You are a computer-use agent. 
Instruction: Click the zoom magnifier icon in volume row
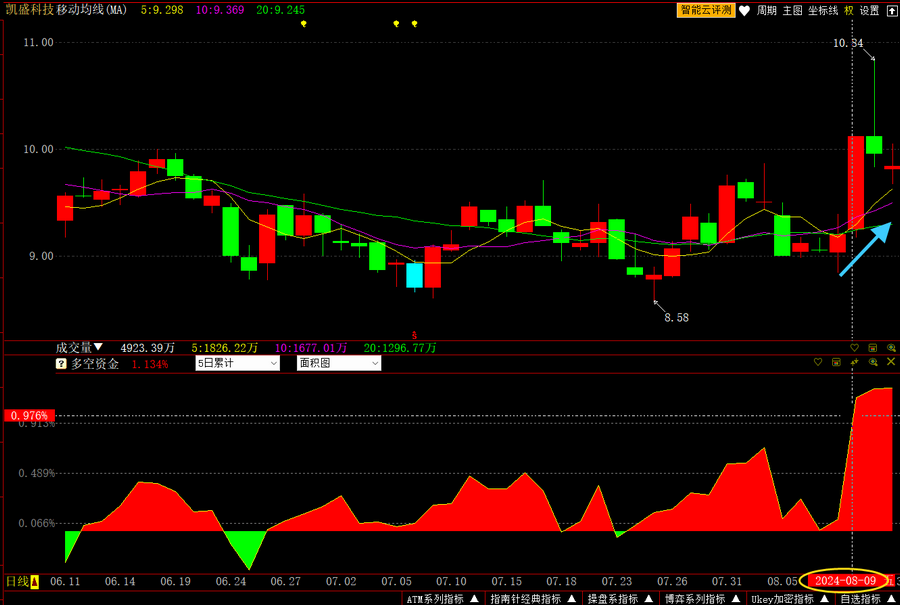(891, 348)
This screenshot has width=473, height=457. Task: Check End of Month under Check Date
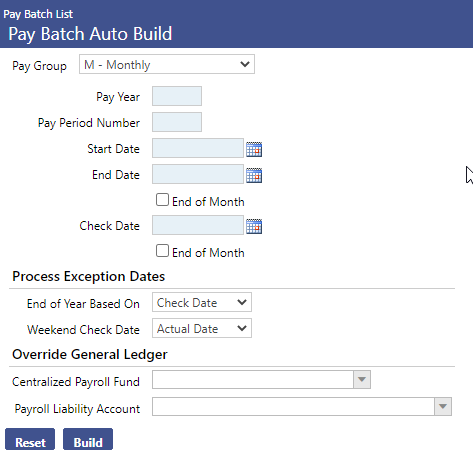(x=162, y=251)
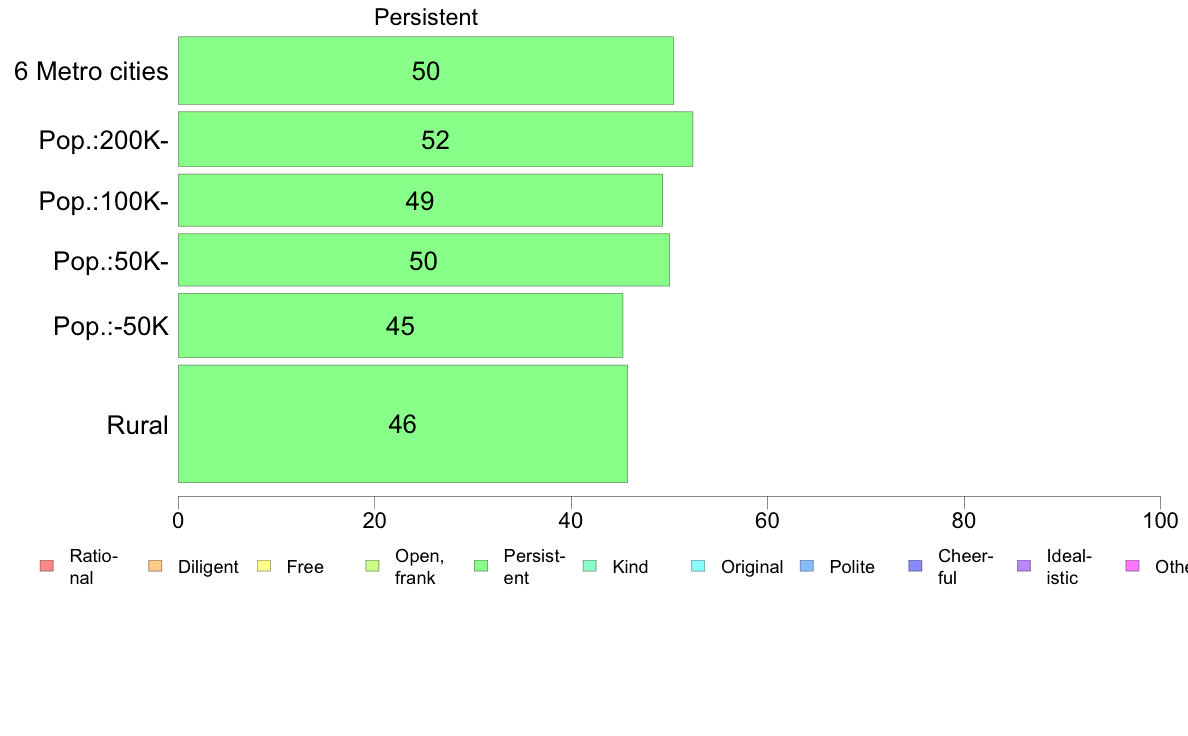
++++++
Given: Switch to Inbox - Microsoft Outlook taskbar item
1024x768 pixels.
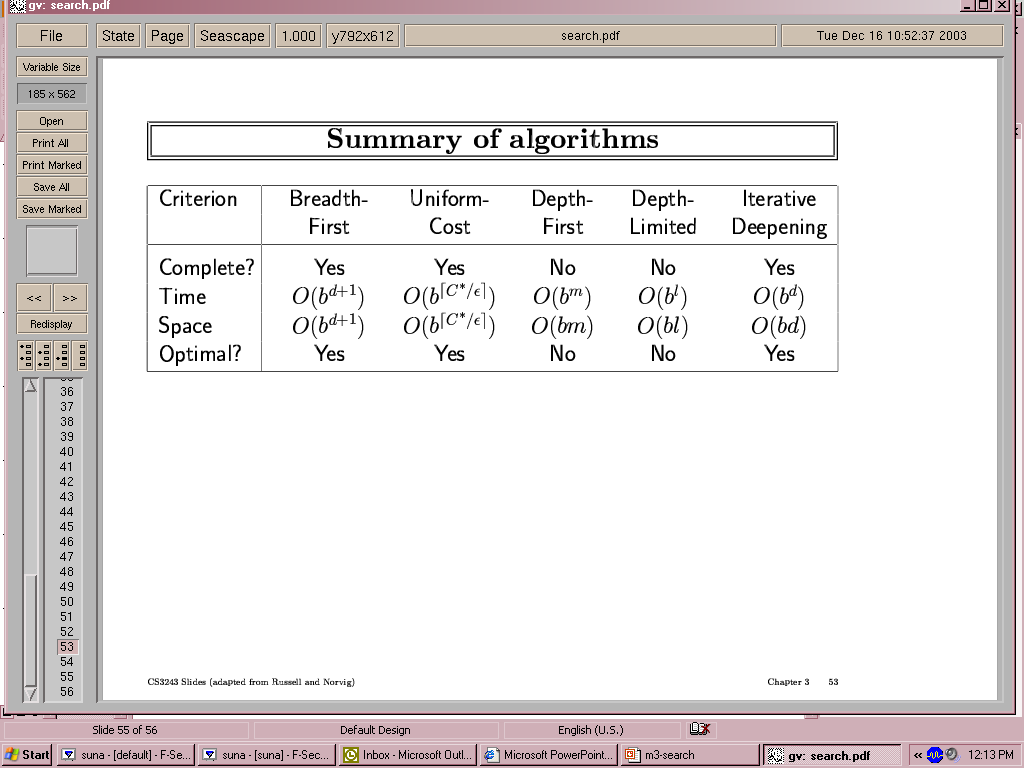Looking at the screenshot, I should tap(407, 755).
++++++
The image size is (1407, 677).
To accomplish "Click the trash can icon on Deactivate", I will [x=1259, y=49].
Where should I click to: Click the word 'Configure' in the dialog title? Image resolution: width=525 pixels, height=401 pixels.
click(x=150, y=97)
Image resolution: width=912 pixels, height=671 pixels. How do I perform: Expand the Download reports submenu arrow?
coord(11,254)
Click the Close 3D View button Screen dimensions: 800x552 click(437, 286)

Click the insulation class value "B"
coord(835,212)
++++++
§ **Assignment**:
Lines to set down from above: the line with "Image resolution: width=912", the line with "Click the Close", and every line between, each exactly as written.

§ **Output for this exercise**:
Image resolution: width=912 pixels, height=671 pixels. How do I perform: Expand the Download reports submenu arrow?
coord(11,254)
Click the Close 3D View button Screen dimensions: 800x552 click(437, 286)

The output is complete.